> [DIRECTIVE] Extend the roller coaster trip report below, starting right after its final sentence.

> [DOCUMENT TEXT]
--- START ---
Day 1: Coney Island & Stricker's Grove (see below).

Day 2: Kings Island

Day 3: Kentucky Kingdom & Beech Bend

Day 4: Holiday World

Day 5: Indiana Beach

Day 6: Six Flags Great America

Day 7: Hersheypark

Day 8: Knoebels

Day 9: Dorney Park

Day 10: Six Flags Great Adventure

Days 11 & 12, Part 1: Brooklyn's Coney Island

Days 11 & 12, Part 2: Scott's Pizza Tour


Day 1 (or was that 0)? The "Other" Coney Island & Stricker's Grove



Every time summer rolls around in Williamsburg, people ask me the same question: "Where are you riding roller coasters this year?" I had some trouble explaining this summer's itinerary.


Here are the basic facts. We started in Cincinnati, Ohio; wound through Louisville and "Where the Hell Are We," Kentucky, Santa Claus, Indiana, and Gurnee, Illinois; hopped over to Harrisburg, Hershey, Elysburg, and Allentown, Pennsylvania; cruised into Jackson; New Jersey, and finished up in Brooklyn, New York.


My favorite follow-up question: "There's a park in New York City?" I guess some people have never heard of Coney Island. They're usually surprised to hear of parks in Indiana and Kentucky, too.


Sometimes it's best to not bother with explanations. Just go with it. So, let's jump right into Theme Park Review's excellent Mini New Hotness and East Coast Trips. Let's start in the "Queen City," or the "City of Seven Hills," Cincinnati--home of Skyline Chili, the Reds, the Bengals, WKRP, and the "Other" Coney Island.


Coney Island was a nice, low-key start for people who arrived before the trip "officially" started. Although it has but one coaster--a rather rickety looking Zyklon dubbed Python--the park has quite a few flat rides (including a Wipeout and a Rock-o-Plane), a mini-golf course, some water slides, and a large playground. I think of this as a "birthday party" park, a bit like Micki's Grove in Lodi, California when I was a kid (but bigger--an FEC on steroids). The park was actually a bit nicer than I expected (good landscaping); the staff was very friendly; and, hey, they sold good beer. There were even a number of shows (if you're into that).


But this was just our first stop of the day. More on that later.
--- END ---
> [SUPPLIED ENTRIES]
--- START ---
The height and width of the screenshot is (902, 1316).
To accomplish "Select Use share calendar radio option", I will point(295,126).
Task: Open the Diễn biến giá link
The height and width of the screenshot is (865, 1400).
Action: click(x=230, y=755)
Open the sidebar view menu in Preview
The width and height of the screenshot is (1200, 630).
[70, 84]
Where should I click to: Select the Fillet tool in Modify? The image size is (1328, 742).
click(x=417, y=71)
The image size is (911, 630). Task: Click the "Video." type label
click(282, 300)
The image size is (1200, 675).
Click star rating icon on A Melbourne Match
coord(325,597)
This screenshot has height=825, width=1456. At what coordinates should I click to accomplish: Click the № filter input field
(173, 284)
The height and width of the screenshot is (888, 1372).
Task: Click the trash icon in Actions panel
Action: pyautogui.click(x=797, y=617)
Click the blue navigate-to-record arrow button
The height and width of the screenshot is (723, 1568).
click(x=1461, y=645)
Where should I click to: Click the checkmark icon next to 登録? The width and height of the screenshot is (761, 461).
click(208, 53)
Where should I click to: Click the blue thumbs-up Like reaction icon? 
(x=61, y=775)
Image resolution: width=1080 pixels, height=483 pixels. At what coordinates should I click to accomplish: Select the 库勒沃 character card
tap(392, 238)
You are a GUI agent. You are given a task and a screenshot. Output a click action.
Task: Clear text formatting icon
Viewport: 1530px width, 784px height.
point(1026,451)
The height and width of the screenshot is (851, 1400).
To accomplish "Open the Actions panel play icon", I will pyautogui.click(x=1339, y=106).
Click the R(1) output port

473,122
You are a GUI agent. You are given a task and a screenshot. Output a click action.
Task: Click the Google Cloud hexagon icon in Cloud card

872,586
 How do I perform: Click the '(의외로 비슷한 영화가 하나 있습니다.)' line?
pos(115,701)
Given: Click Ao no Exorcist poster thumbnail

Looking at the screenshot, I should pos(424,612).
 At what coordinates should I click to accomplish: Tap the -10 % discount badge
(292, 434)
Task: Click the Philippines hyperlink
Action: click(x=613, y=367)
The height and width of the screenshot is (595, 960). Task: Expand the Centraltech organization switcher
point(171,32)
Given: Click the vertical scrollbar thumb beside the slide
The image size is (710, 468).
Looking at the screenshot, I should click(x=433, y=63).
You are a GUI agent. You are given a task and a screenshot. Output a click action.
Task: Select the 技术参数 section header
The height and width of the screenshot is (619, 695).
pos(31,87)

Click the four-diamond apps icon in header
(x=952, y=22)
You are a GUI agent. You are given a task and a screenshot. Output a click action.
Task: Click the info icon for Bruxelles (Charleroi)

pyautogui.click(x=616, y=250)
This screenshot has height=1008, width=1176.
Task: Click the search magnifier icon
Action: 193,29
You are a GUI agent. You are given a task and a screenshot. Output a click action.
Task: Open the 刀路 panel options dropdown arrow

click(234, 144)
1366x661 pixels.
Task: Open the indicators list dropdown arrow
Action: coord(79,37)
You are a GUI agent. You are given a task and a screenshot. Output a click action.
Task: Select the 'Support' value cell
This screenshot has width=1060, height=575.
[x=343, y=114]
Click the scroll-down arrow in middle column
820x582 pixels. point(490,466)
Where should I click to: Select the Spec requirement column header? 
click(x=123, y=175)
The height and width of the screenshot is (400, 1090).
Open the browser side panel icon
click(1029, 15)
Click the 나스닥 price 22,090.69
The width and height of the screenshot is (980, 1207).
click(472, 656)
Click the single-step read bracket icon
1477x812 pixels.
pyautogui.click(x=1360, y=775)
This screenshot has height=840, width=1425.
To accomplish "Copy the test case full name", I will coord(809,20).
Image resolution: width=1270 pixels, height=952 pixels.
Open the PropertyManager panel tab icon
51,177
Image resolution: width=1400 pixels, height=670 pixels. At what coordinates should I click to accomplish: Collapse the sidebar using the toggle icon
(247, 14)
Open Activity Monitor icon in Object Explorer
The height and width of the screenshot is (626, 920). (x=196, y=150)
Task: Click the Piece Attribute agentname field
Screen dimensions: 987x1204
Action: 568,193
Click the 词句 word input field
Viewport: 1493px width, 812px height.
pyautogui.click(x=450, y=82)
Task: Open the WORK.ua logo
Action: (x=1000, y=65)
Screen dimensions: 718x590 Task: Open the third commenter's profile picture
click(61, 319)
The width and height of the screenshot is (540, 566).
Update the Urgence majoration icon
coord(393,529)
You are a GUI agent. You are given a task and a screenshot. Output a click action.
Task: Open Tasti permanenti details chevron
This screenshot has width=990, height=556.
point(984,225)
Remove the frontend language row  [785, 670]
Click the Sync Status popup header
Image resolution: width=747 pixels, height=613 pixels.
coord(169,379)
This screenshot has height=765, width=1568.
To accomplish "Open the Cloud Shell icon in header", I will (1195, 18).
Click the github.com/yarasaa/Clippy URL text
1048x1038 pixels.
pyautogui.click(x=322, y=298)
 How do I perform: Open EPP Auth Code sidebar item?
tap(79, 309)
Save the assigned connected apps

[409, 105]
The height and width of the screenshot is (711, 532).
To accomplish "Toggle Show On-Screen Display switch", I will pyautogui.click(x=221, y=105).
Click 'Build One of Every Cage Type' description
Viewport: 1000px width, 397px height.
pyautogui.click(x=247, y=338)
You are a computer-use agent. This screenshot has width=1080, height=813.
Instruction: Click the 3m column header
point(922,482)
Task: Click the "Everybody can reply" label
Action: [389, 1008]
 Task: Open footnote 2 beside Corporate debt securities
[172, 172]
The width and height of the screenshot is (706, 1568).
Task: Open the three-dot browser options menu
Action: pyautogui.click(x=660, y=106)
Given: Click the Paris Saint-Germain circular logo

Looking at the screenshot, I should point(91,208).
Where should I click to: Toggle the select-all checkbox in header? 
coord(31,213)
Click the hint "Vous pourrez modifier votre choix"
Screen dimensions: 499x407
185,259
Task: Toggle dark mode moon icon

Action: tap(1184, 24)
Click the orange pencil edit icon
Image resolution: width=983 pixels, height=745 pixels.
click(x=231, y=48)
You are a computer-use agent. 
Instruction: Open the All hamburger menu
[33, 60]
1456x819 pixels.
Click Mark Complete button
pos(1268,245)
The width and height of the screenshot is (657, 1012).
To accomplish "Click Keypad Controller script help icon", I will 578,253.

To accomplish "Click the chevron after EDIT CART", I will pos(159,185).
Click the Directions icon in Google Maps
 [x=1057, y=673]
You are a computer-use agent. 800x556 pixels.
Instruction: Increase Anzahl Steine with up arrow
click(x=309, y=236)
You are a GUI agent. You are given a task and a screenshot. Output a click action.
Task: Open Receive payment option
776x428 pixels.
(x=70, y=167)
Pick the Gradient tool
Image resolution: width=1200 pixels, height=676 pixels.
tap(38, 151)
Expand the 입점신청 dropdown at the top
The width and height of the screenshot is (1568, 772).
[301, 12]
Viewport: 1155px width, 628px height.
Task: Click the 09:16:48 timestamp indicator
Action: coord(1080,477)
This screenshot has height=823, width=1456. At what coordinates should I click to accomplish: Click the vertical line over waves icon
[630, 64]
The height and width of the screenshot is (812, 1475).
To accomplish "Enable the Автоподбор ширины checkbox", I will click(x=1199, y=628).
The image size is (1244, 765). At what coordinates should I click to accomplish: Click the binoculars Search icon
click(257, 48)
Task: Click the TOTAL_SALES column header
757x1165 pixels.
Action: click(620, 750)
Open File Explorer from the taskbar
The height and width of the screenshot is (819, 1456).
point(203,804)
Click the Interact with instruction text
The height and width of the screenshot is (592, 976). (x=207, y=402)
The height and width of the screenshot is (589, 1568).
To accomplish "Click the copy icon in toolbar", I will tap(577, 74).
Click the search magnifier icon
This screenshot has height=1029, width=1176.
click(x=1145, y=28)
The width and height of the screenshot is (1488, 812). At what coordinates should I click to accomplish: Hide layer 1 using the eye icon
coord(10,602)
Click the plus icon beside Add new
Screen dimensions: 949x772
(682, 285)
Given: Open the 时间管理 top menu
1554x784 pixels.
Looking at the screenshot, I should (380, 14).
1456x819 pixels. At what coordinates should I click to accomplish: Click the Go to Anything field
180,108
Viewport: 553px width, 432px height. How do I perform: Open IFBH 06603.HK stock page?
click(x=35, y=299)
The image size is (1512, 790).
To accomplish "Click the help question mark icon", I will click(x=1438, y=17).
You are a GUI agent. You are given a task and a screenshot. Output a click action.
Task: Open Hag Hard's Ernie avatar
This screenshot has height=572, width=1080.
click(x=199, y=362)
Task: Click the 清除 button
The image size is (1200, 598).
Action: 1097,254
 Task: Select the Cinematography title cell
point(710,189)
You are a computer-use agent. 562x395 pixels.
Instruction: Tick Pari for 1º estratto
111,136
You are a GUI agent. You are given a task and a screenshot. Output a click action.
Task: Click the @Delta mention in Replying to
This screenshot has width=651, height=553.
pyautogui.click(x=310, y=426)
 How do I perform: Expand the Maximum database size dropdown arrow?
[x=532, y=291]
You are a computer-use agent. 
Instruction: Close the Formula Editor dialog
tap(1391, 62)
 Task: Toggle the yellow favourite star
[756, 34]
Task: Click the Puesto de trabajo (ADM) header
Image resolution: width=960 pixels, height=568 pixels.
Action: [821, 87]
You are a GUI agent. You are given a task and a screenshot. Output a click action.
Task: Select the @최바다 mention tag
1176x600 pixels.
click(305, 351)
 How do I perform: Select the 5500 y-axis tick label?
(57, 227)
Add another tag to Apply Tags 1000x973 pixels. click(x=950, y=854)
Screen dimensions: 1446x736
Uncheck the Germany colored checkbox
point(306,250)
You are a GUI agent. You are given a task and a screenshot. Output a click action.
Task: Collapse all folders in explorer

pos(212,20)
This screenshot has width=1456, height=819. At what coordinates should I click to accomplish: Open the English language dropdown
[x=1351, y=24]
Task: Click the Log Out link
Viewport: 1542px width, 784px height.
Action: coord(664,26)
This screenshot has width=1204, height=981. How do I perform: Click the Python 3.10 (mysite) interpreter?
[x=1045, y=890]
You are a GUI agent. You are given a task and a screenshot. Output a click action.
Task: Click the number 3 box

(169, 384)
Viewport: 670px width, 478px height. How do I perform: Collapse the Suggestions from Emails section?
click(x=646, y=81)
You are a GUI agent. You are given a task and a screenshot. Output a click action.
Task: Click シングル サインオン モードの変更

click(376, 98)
--- END ---
> [EXERCISE RESULT]
Paris is looking more like 'Murica each day.


At the Hampton Inn Kings Island, guests are expected to take a more active role in cleaning their rooms. If we'd stayed one more day, I would've been required to rent a carpet cleaner.


Well, let's not go crazy now. It is a nice little park, though.


Then again, Disney did pay them 79 cents for consulting on Disneyland back in the 1950s. Don't laugh--that's about $150,000 in today's money. ;)


All kidding aside, the park was nicer than I'd expected. Very pretty and clean . . .


. . . well, at least until Dan came along.


So, how was our day at Coney Island?


Better than in 1997--I would've drowned!


The park is in good shape, and the staff is nice.


It has this nice little lake . . .


. . . and good beer. What more could you want?


Some might want a Zyklon that is no longer sponsored by Pepsi products--and the park delivers on this promise. (Yes, this used to be the "Pepsi Python.")


Remember--he is insane! You have been warned!


"Oh lord! I just had to film the Python, didn't I? What was I thinking?"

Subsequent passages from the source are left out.